Melanie Rughani, an attorney with the Crowe and Dunlevy firm representing petition filers, argued the petition’s intent was clear enough to pass legal muster.
“This is not a question about whether the gist is accurate,” Rughani said. “I think it’s very clearly accurate. The question for the court is whether the gist is sufficient, because it doesn’t include one detail about the very complex income-calculation formula provided in the federal Medicaid laws.”
Yet, even as she defended the petition, Rughani effectively conceded points raised by critics in several instances.
When asked why petition supporters did not address Medicaid expansion through statutory change rather than constitutional amendment, Rughani responded, “That doesn’t give any protection from a Legislature that may be hostile to the initiative petition.”
“So you agree with Mr. Jett that then you’re trying to restrict the role of the Legislature?” said Chief Justice Noma Gurich.

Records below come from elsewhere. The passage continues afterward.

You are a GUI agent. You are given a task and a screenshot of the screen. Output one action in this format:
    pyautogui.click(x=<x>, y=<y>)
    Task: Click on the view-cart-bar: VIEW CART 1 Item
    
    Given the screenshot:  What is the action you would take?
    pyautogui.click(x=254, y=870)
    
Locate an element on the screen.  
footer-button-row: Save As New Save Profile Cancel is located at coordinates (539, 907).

In arguing that the 133-percent figure in the gist was more accurate than 138 percent, Rughani said the associated federal formula, which will partially dictate how much Oklahoma’s expansion program costs state taxpayers, has already been altered more than once.
“The additional 5 percent comes from a federal formula that’s provided across many sections of the federal code that adds an additional 5-percent income disregard,” Rughani said. “It’s kind of like the standard deduction in income taxes. That disregard is part of a very complex formula, none of which is really possible to explain here, much less the gist. But that formula can and has already changed. It’s changed twice since the advent of the Affordable Care Act.”

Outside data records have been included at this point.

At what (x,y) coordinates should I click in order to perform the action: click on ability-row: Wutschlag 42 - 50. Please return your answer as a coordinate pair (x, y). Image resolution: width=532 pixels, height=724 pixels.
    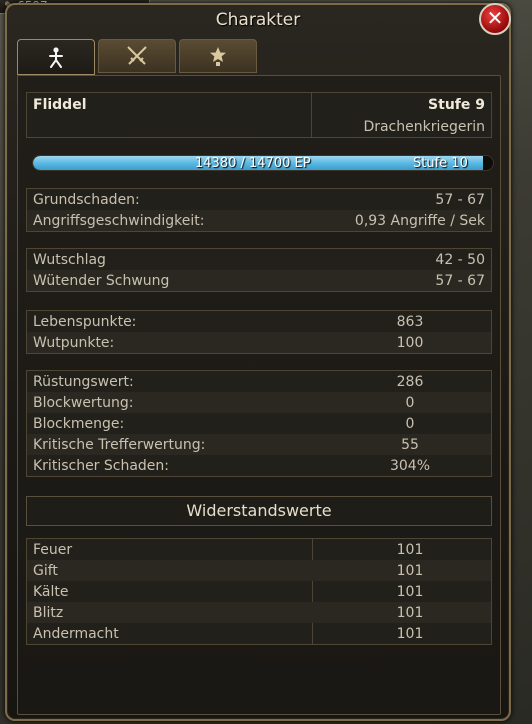
    Looking at the image, I should click on (259, 260).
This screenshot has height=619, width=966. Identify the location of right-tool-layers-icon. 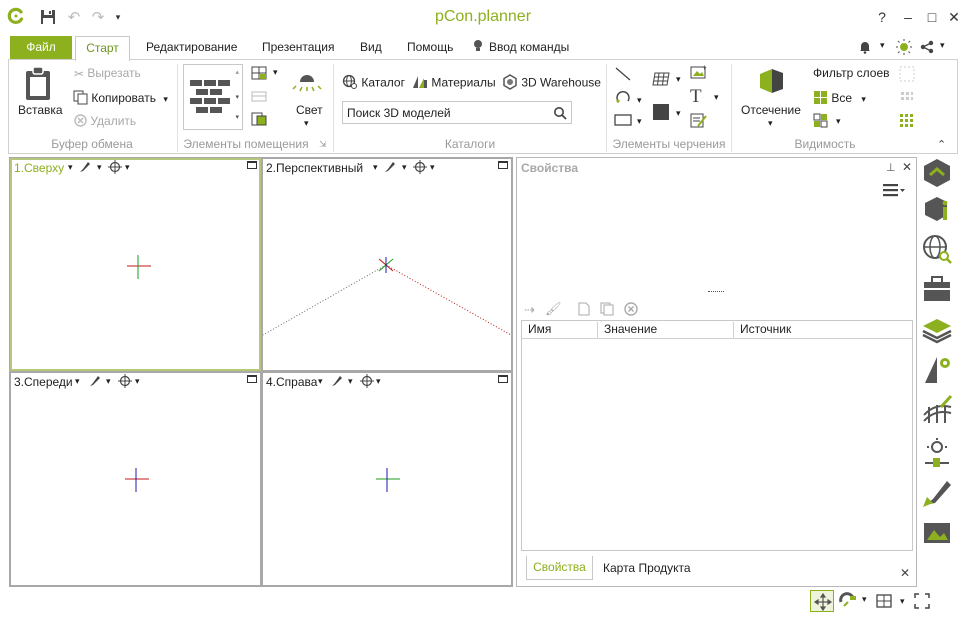
(939, 330).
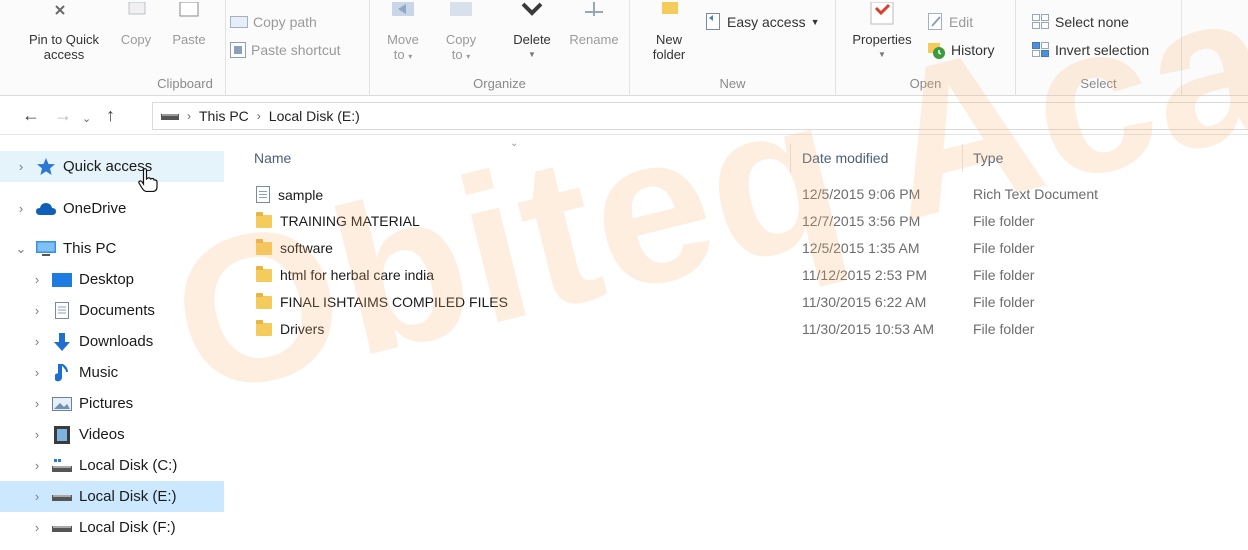  I want to click on delete-icon, so click(532, 9).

At one point in the hearing, one justice noted a gist should be written so someone reading at an eighth-grade level can understand it. But at another point Rughani argued justices should assume a far higher level of voter education and familiarity with what she conceded are “complex” federal regulations.
“If someone reasonably familiar with Medicaid reads a gist that has the number 138 in it, they might think that, as per every other Medicaid law, that actually it means 138 plus five, or 143 percent,” Rughani said.
It appeared even among justices there was disagreement over what constituted reasonable expectation of voter engagement. When one justice suggested Oklahoma’s initiative petition process contemplates that petition signers will read both the gist and the full petition, the comment drew open skepticism from a colleague.
“I don’t think it’s contemplated they read them at all,” Justice Yvonne Kauger said. “I mean, how many times does that happen?”
In a brief, two-page ruling, a six-judge majority ruled the gist “is clear” and “informs signers of what the proposed amendment is intended to do,” which is expand Medicaid. The court majority stressed that the gist includes the phrase “as permitted under the federal Medicaid laws.” During oral arguments, some justices suggested that phrase should notify petition signers that eligibility could be expanded to a larger group than what is indicated by the 133-percent figure in the gist.
The majority also rejected constitutional challenges to the petition.
A dissent, signed by three members of the court, said the gist’s use of the 133-percent figure “rather than the more accurate 138 percent is misleading to signatories and therefore the petition should be stricken on that basis alone.”
[Editor’s note: The Oklahoma Council of Public Affairs is the parent organization of the Center for Independent Journalism.]